Ukraine is rated as one of the poorest countries in Europe and Central Asia when it comes to GDP per capita, according to the country’s key creditor, the World Bank.
The agency placed the nation on the same level as Moldova, Armenia and Georgia, saying that it would take Ukraine more than 50 years to reach the income levels of today’s Poland.
Economic growth in Ukraine has turned to the pace of recovery since the crisis the nation passed through in 2014-2015, the World Bank said. However, rates of growth reportedly remain low with wages failing to reach income standards of the neighboring states.
The latest report revealed that Ukraine’s economy contracted by 16 percent over the years of crisis.

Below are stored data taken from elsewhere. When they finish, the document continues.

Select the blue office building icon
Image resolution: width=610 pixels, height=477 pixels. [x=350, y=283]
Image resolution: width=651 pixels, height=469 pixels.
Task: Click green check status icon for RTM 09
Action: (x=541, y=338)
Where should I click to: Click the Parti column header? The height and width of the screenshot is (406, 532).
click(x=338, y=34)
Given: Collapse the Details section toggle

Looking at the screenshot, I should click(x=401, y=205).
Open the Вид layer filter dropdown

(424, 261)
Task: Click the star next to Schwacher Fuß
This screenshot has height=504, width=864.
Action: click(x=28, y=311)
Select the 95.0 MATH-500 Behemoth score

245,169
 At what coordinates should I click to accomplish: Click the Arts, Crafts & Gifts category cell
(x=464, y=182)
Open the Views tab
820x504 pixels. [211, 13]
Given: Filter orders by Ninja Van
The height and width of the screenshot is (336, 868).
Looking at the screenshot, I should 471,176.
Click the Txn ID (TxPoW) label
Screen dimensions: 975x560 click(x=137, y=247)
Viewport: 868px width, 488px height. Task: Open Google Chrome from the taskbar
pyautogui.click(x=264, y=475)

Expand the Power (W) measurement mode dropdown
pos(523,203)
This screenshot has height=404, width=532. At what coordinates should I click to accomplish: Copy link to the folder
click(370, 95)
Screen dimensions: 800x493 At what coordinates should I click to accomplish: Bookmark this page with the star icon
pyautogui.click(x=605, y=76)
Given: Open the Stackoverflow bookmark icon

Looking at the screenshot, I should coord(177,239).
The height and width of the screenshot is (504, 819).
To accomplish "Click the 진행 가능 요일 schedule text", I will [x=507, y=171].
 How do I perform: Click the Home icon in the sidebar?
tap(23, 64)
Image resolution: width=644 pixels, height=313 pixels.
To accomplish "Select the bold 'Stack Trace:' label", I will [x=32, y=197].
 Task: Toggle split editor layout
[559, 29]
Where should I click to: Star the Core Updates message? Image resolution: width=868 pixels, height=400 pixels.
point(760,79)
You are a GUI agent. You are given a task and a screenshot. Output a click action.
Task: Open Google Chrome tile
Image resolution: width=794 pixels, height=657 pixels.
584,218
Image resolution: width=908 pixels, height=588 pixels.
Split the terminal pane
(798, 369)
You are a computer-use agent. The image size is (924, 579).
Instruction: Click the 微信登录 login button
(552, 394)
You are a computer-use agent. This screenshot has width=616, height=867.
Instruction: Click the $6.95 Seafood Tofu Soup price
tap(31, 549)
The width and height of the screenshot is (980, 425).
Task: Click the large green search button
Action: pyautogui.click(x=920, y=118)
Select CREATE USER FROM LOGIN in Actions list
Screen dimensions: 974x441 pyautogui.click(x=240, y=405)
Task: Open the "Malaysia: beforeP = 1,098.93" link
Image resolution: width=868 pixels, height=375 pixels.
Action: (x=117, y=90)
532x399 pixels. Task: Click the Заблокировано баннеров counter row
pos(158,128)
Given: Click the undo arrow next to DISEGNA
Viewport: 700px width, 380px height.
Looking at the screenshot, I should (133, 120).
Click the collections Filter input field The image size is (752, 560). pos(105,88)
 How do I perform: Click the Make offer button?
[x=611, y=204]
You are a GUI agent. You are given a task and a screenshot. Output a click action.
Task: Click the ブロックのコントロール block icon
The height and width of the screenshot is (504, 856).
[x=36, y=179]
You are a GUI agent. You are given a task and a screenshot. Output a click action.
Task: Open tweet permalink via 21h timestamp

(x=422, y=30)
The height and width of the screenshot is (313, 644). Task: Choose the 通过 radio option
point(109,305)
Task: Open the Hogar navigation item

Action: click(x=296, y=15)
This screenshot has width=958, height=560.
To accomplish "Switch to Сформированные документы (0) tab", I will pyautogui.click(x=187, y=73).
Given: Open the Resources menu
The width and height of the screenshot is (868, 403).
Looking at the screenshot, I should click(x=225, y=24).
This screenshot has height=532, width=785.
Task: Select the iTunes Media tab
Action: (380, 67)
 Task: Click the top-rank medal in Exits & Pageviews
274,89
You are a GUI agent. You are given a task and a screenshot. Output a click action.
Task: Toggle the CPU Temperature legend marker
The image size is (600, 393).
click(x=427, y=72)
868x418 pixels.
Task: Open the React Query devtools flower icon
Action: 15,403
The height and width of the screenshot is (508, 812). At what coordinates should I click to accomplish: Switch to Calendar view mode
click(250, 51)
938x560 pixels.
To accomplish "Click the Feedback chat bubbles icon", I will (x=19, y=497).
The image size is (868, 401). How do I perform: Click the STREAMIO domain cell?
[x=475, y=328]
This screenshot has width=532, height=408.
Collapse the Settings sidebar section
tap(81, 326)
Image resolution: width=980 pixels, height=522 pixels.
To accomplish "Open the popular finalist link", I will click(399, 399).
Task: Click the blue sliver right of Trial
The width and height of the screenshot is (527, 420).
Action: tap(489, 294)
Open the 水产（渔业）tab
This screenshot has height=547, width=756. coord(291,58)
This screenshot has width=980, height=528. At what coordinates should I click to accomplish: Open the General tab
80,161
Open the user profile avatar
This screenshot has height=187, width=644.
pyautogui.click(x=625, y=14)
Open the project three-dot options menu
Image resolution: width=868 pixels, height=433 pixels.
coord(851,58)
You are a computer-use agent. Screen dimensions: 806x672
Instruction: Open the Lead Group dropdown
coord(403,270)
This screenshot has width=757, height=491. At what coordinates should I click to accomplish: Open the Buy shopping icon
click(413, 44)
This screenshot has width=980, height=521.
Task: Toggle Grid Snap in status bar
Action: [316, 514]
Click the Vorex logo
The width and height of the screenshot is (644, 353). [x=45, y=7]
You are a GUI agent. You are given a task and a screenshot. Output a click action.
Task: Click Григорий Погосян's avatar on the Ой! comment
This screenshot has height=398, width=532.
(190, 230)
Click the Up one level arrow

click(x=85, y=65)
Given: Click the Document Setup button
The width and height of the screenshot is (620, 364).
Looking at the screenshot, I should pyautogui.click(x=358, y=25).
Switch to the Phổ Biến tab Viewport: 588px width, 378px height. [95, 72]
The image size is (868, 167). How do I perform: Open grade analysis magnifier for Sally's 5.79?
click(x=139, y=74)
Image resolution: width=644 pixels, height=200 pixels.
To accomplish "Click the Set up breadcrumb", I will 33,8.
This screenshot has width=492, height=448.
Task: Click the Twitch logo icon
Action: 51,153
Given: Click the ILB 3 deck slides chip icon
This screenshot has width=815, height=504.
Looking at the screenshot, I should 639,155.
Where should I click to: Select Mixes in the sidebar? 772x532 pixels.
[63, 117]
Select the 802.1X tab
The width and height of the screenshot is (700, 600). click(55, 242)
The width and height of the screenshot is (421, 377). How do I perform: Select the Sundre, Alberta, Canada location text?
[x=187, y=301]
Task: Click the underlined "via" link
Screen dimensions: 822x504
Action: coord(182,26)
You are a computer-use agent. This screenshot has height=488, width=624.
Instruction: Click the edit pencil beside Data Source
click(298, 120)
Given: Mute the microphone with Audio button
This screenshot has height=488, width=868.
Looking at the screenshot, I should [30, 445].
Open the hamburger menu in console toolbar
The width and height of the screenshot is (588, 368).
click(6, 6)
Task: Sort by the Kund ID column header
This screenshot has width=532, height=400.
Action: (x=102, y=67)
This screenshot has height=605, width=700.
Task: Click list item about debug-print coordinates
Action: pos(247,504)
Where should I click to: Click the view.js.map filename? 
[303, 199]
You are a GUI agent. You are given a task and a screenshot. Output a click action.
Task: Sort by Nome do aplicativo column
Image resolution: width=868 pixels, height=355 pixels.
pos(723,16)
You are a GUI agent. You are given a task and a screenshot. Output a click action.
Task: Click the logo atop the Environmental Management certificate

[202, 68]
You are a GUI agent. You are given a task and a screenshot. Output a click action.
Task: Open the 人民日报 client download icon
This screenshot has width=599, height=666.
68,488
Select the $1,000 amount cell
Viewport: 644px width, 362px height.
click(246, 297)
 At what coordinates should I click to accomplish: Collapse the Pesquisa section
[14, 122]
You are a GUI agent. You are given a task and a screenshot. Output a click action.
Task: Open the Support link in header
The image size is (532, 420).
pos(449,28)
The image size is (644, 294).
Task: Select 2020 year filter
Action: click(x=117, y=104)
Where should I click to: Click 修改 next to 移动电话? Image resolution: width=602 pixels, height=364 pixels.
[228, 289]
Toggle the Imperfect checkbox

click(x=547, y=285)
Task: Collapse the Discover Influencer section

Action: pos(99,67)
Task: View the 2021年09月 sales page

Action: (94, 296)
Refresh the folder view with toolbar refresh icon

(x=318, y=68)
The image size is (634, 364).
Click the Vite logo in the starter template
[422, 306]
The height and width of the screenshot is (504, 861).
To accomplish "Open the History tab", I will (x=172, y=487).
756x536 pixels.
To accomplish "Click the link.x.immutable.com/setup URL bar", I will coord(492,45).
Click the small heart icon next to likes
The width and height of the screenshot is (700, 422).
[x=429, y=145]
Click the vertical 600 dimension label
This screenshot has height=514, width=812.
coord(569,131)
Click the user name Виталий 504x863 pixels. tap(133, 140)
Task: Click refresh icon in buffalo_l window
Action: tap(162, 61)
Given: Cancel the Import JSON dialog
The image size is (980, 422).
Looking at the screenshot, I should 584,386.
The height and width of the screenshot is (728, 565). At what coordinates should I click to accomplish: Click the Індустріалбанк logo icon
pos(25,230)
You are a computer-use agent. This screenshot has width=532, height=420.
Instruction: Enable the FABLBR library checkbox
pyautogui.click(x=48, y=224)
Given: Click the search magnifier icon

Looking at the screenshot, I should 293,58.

The economy returned to growth of 2.4 percent over the two years up to 2017, having increased to 3.3 percent last year.
“Achieving higher and sustained economic growth will require progress on further critical reforms to boost productivity and investment,” the global lender said.
According to the World Bank’s Special Focus Note on Ukraine’s growth potential, the country should invest heavily in areas such as rule of law and property rights protection, land reform, governance and supervision in the financial sector, competition in the gas sector, as well as logistics and connectivity to fully leverage external trade opportunities.
“This includes opening the agricultural land market, unbundling the energy sector, strengthening governance of state-owned banks, making progress on anti-corruption, and safeguarding fiscal stability,” said Satu Kahkonen, the World Bank’s country director for Belarus, Moldova and Ukraine.